How much you might get
Once legal fees and administrative expenses are taken out, roughly $1.9 billion is left to reimburse subscribers, while about $667 million to $700 million has been set aside for attorneys’ fees. With millions of claims in the pile, most individual checks are expected to land in the low hundreds of dollars. Coverage that reviewed settlement filings and updates from the administrator notes that the final amount for each person will depend on how much they paid in premiums and whether they were in a fully insured or self-funded plan. CT Insider and other outlets outline how the fund is divided and the sheer volume of claims being processed.
Why it took so long
The long lag between the 2020 deal and the 2026 payout is the product of a messy mix of appeals, objectors and the technical headache of verifying years of premium data for millions of people. An appeals court ruling earlier in the case kept the settlement in place, according to Bloomberg Law, and the Supreme Court declined to take up the remaining challenges in June 2024. Lawyers for the subscriber plaintiffs described that move as the effective end of the litigation road, clearing the way for the claims administrator to shift from vetting paperwork to issuing payment determinations.
Check your claim and next steps
If you filed a claim, the next step is mostly about watching and waiting. The administrator says it is sending out mailed postcards and emails that include login details for an online claims portal, with notices going out on a rolling schedule. The settlement site lists a phone number and mailing address for the claims administrator and offers a portal where claimants can check their status, dispute the premium totals on file and choose how they want to be paid. For official instructions and contact information, see the BCBS settlement website.
Provider settlement is separate
There is also a separate pot of money that subscribers will not see. Blue Cross Blue Shield previously agreed to a roughly $2.8 billion settlement with health care providers, which is entirely distinct from the subscriber fund. That provider deal received final approval in August 2025 and follows its own claims calendar. Court filings and the provider portal spell out different rules and timelines for hospitals, physician groups and other providers. The BCBS provider settlement website lists those provider-side deadlines and claim portals.

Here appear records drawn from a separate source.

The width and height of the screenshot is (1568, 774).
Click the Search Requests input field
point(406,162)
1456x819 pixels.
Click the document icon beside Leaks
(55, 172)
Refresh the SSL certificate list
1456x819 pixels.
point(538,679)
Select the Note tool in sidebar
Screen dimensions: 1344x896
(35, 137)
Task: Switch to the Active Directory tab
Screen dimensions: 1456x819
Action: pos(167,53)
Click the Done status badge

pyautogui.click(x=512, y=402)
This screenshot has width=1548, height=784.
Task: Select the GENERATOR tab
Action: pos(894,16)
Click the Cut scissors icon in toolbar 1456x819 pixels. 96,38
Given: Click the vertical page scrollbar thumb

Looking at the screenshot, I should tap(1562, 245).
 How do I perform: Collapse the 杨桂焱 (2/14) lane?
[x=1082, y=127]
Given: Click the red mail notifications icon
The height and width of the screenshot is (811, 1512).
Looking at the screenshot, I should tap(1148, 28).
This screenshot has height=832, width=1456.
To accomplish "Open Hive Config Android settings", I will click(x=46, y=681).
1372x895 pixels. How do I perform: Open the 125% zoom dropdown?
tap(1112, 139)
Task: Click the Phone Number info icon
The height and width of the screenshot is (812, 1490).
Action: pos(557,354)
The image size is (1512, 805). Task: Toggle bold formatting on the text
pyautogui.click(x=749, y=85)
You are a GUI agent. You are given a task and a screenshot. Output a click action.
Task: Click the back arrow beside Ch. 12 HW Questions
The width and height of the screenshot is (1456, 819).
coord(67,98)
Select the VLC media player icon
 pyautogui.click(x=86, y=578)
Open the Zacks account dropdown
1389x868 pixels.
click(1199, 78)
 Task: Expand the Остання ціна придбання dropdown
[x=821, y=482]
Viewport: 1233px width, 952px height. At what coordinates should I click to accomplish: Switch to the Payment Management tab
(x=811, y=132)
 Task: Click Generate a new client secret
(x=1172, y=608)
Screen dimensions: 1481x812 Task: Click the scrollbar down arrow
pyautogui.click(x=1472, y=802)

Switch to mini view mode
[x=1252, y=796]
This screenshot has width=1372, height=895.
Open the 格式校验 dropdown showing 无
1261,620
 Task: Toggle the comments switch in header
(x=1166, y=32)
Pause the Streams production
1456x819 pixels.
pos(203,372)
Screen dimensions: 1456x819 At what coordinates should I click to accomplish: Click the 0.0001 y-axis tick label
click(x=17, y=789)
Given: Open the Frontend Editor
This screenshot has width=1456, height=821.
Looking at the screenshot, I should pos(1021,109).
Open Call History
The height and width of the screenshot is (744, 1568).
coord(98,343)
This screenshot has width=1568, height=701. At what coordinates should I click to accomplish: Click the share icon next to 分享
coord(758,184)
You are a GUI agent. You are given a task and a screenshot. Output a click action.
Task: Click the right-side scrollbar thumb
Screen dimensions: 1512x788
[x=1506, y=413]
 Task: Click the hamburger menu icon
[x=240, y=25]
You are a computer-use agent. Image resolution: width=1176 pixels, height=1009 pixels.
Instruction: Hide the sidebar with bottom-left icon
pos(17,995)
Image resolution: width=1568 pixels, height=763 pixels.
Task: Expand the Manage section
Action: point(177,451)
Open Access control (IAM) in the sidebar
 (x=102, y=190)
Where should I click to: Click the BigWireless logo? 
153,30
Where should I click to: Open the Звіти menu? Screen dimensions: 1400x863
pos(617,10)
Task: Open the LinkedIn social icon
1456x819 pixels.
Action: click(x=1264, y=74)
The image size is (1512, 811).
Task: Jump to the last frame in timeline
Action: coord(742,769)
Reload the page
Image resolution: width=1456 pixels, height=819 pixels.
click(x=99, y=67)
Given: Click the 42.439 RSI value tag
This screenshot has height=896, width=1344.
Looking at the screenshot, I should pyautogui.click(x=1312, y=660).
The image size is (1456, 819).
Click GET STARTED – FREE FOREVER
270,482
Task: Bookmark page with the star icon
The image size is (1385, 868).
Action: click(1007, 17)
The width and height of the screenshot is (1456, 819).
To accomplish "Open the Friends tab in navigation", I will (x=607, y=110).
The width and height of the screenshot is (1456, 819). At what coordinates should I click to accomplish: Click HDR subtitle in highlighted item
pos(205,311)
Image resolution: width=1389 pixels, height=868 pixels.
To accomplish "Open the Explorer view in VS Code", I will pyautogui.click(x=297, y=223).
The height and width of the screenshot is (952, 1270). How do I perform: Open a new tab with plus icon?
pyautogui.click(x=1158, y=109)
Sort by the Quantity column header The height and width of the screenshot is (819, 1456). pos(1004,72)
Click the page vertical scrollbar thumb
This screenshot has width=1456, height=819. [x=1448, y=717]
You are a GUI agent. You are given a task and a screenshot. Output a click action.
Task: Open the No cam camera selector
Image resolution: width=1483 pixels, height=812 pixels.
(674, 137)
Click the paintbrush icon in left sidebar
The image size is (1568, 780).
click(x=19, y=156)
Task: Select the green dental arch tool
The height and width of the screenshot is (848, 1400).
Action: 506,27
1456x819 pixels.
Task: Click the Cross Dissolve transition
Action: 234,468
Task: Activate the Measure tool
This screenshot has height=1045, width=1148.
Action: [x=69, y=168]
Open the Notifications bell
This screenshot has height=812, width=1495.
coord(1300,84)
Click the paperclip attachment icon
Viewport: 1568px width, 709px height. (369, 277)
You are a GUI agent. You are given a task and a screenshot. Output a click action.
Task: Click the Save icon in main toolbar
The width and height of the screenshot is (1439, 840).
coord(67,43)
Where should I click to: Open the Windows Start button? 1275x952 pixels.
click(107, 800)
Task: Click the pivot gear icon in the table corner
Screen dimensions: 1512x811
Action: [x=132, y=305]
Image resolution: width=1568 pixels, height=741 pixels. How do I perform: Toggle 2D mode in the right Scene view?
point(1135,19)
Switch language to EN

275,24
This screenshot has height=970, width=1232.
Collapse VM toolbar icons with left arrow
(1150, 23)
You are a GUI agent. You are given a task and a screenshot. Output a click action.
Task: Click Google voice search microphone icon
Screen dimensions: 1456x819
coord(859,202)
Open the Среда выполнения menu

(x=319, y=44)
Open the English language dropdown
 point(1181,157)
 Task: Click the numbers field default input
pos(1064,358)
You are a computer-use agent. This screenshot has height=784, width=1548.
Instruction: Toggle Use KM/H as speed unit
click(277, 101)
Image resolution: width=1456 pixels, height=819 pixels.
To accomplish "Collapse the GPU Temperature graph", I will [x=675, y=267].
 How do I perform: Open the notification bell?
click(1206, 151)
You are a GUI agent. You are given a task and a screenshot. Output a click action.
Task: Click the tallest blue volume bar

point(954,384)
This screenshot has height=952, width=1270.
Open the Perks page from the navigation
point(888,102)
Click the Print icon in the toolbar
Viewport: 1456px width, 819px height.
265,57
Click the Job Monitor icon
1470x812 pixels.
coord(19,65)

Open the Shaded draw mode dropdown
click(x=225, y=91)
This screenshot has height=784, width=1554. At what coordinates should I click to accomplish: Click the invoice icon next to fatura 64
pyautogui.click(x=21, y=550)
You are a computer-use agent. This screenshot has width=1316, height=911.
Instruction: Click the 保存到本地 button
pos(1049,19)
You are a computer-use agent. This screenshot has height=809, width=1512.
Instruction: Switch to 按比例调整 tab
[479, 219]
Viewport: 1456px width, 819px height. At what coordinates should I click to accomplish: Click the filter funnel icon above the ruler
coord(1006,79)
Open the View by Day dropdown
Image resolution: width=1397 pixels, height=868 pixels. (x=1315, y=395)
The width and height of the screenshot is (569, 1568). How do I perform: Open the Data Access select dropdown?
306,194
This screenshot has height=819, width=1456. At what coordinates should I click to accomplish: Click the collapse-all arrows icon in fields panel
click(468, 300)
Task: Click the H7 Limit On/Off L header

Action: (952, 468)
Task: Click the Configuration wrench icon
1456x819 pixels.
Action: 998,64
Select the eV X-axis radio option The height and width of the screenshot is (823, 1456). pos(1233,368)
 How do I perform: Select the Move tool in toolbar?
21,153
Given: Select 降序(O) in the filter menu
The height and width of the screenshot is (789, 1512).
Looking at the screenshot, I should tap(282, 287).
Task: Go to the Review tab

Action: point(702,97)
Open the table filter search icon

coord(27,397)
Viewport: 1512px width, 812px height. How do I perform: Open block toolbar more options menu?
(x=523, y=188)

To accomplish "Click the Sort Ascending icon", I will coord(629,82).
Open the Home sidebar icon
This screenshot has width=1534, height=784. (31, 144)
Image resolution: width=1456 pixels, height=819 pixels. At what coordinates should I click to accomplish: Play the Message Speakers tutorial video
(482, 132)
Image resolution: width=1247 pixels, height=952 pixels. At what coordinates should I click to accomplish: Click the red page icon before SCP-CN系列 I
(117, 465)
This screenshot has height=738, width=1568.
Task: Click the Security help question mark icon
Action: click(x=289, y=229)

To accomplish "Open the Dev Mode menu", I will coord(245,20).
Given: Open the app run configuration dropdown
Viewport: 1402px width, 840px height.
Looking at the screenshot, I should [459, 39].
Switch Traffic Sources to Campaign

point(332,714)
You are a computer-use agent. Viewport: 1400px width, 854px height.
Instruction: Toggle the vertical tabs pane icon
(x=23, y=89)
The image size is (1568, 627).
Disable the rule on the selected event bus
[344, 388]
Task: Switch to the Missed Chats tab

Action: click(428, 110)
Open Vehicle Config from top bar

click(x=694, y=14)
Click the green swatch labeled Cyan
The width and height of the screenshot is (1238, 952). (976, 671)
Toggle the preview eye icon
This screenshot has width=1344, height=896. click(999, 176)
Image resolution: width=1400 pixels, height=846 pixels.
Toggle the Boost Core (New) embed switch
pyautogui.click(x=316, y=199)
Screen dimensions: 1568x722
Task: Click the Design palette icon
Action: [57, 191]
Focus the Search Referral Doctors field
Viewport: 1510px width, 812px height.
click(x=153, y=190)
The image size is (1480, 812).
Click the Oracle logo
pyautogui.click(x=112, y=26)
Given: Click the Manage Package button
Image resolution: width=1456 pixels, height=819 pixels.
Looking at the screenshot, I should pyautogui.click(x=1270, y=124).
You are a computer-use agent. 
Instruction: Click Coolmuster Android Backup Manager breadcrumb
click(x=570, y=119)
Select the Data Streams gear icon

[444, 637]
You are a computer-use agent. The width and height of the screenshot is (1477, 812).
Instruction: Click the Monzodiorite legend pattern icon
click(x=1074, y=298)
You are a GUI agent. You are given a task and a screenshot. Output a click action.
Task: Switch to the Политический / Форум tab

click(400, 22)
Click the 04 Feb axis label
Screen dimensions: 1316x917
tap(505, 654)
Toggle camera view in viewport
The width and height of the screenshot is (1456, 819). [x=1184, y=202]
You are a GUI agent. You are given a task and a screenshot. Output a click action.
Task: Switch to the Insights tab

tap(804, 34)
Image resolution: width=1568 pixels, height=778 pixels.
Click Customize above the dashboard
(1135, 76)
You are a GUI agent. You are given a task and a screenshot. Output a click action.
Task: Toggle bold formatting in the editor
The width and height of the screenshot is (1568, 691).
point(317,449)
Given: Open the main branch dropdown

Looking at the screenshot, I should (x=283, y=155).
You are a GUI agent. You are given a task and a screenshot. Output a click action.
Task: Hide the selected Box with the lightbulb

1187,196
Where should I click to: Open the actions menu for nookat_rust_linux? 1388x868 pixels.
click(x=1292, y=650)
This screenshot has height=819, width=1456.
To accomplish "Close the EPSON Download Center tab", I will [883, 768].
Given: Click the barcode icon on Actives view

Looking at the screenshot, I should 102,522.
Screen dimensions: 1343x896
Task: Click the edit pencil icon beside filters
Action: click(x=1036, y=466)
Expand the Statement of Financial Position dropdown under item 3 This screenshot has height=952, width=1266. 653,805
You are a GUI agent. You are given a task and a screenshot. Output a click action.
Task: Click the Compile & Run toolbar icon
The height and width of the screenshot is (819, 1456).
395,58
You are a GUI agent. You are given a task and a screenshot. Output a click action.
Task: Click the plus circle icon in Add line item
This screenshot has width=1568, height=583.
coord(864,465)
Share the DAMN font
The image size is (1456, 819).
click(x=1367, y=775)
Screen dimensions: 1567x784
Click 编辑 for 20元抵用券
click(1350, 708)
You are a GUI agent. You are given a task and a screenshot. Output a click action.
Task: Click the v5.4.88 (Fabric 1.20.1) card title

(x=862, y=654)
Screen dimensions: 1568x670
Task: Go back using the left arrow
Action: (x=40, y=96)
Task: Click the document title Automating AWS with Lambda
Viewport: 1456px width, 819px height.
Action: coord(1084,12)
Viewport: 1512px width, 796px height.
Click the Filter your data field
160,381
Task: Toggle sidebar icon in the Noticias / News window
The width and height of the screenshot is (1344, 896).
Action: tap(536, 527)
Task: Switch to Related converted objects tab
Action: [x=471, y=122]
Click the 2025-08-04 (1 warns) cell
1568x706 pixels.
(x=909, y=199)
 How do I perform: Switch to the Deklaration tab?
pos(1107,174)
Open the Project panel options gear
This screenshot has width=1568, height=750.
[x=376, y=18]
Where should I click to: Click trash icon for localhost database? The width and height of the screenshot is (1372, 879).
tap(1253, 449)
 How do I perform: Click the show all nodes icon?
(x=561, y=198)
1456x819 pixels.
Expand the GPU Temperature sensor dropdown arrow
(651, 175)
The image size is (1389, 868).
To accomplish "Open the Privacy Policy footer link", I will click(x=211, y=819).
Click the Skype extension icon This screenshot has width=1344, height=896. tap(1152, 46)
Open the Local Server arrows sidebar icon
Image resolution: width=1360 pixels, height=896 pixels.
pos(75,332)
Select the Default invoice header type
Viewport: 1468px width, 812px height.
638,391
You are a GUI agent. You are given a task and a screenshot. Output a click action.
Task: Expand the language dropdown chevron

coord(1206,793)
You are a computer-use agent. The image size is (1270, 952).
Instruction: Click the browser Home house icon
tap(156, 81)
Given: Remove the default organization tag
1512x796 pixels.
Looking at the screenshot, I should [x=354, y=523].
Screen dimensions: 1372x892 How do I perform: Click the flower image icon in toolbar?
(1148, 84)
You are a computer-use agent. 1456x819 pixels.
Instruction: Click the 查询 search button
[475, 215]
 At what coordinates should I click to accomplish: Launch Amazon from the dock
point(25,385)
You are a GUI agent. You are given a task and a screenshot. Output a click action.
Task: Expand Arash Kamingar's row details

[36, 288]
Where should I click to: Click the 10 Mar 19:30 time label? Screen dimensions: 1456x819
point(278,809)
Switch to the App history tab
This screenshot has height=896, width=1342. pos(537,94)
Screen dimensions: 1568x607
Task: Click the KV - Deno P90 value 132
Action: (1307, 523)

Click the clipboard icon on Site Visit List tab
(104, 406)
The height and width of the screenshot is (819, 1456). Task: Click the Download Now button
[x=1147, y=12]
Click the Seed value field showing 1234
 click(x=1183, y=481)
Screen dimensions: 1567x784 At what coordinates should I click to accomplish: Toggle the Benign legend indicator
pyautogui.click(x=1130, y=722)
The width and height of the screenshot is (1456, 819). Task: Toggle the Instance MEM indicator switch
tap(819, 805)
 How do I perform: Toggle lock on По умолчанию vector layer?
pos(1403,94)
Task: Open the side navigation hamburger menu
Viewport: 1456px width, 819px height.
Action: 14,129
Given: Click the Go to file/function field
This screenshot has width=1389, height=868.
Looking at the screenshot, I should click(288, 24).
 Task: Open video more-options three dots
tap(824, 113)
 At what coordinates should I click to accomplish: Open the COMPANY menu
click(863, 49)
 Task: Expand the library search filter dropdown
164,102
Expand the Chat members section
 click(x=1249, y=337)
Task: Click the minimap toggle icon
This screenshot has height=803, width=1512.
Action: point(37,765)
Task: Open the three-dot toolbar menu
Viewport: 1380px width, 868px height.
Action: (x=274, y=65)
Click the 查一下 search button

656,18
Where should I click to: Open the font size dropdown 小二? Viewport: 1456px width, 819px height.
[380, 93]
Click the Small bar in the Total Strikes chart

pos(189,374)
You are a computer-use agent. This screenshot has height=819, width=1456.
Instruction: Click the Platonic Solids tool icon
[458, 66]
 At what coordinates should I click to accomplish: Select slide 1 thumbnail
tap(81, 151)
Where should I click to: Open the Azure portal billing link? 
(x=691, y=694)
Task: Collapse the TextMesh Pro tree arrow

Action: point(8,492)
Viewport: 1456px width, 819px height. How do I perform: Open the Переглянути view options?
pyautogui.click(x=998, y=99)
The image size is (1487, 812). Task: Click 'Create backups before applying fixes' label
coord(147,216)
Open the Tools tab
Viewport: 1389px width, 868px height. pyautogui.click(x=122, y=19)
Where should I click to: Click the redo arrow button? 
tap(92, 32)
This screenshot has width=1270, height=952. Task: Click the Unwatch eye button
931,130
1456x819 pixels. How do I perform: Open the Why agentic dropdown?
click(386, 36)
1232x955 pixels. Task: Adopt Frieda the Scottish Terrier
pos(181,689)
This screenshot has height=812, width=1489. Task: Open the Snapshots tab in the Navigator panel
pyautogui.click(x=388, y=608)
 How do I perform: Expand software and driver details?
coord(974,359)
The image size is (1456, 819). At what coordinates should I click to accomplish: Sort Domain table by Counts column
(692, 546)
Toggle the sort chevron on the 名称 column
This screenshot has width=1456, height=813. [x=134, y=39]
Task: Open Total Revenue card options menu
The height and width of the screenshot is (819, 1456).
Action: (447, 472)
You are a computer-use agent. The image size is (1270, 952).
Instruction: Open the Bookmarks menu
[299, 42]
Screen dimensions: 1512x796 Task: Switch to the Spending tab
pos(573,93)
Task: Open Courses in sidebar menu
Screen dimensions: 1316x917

Blue Cross plans have continued to deny any wrongdoing, even as they signed off on the subscriber and provider settlements. Both plaintiffs and defendants say the deals close the book on years of expensive litigation and include operational changes along with the cash payouts. For those trying to keep tabs on the process, local and national coverage is tracking updates from the administrator and offering practical guidance as payments inch closer. NBC New York provides a short overview for subscribers who want a quick refresher on where things stand.